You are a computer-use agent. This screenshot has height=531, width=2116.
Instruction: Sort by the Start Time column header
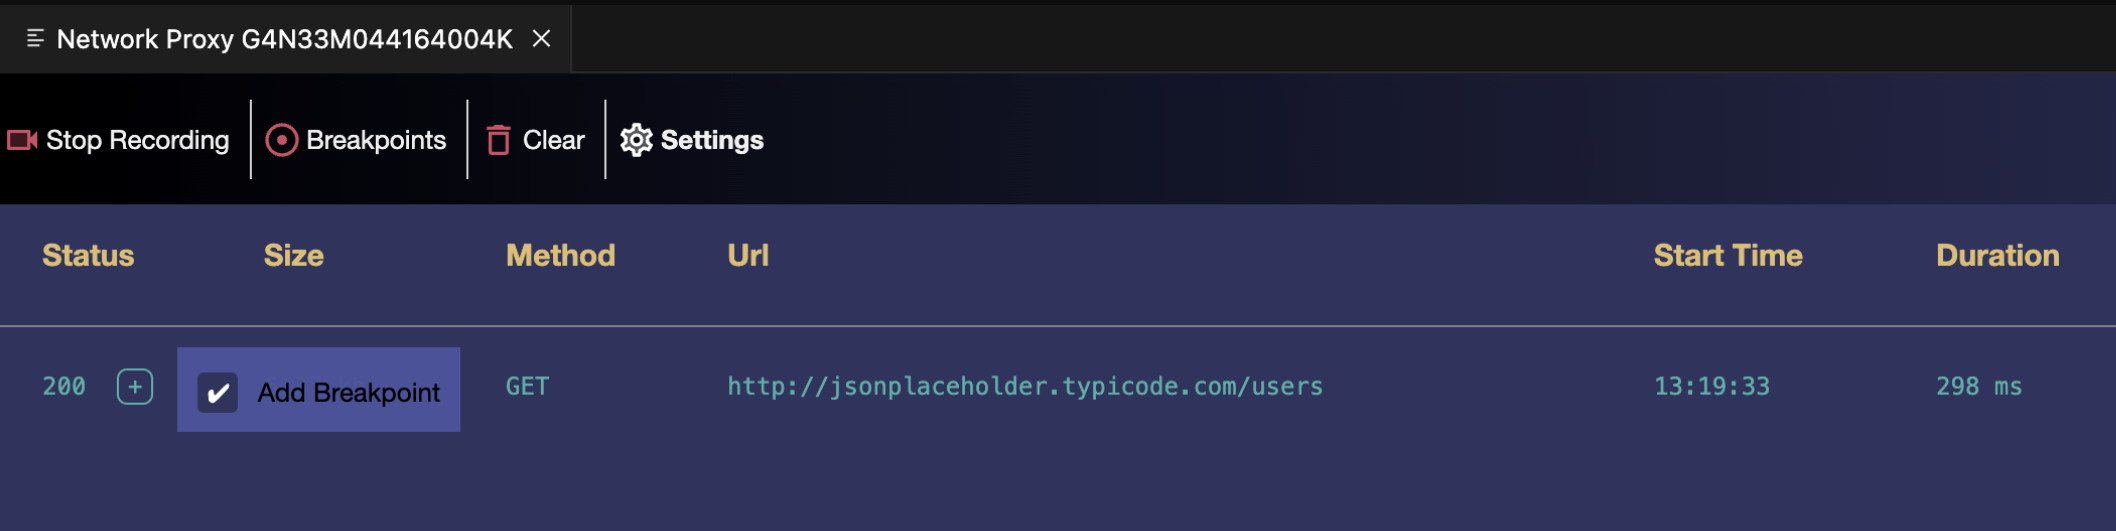[1727, 256]
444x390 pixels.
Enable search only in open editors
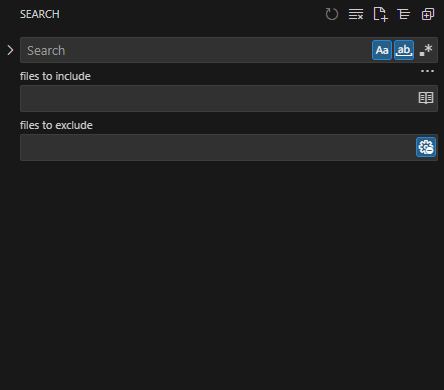(426, 98)

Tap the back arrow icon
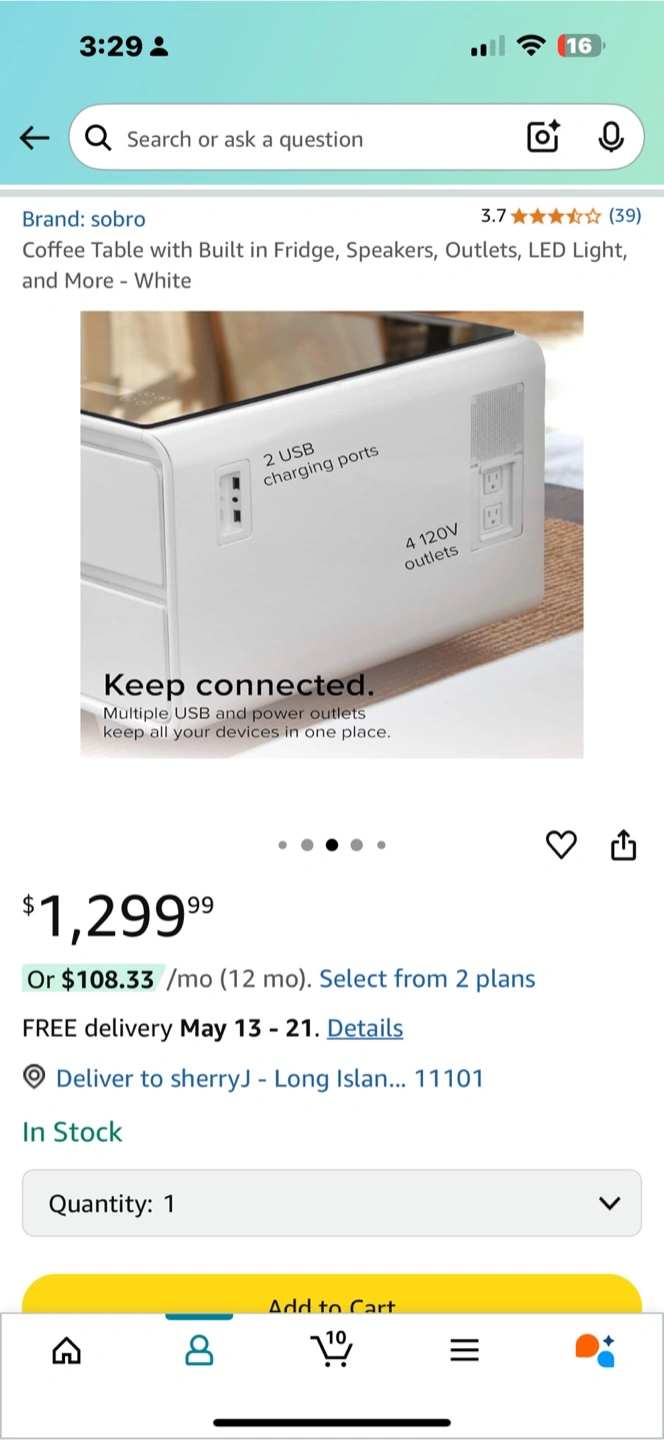[34, 138]
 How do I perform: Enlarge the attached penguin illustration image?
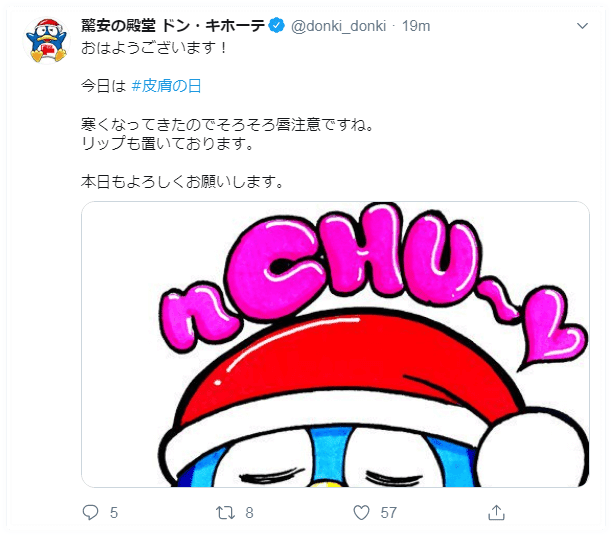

DIRECTIVE » Render the lines of all the entries above as a JSON list of strings, one string per line, skipping blank lines and leaving out the pictures.

EXPECTED ANSWER »
[
  "You are a computer-use agent. This screenshot has height=531, width=2116.",
  "Instruction: Sort by the Start Time column header",
  "[1727, 256]",
  "444x390 pixels.",
  "Enable search only in open editors",
  "(426, 98)",
  "Tap the back arrow icon",
  "[34, 138]",
  " How do I perform: Enlarge the attached penguin illustration image?"
]